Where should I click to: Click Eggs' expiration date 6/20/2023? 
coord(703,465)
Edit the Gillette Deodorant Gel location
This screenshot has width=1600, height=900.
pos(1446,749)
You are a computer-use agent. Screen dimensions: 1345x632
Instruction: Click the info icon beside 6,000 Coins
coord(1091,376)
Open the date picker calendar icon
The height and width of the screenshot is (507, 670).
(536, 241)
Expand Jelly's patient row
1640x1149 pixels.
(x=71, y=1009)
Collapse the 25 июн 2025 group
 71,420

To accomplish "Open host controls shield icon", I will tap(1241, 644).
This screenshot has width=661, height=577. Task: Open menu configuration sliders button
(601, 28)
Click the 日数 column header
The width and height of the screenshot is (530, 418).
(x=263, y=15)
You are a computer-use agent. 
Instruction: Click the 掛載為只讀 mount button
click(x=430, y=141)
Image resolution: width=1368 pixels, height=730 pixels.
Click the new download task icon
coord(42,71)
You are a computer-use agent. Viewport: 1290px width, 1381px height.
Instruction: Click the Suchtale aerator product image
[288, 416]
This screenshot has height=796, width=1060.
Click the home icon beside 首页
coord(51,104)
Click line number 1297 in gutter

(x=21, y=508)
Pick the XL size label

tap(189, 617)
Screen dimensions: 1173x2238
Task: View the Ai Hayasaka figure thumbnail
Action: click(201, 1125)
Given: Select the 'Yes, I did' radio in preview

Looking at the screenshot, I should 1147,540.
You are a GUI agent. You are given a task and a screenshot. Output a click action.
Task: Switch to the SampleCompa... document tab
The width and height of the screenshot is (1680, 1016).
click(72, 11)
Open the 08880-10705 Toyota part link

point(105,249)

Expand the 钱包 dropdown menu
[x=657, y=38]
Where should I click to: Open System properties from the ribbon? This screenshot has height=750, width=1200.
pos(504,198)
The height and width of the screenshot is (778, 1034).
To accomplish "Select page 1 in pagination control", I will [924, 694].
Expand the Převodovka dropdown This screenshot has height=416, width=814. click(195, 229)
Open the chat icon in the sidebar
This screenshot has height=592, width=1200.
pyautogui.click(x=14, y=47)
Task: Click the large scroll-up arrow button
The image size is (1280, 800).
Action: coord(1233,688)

## Work instructions
Note which lines carry the word "accomplish" in the material, then copy each of them.

## The completed task
To accomplish "Open host controls shield icon", I will tap(1241, 644).
To accomplish "Select page 1 in pagination control", I will [924, 694].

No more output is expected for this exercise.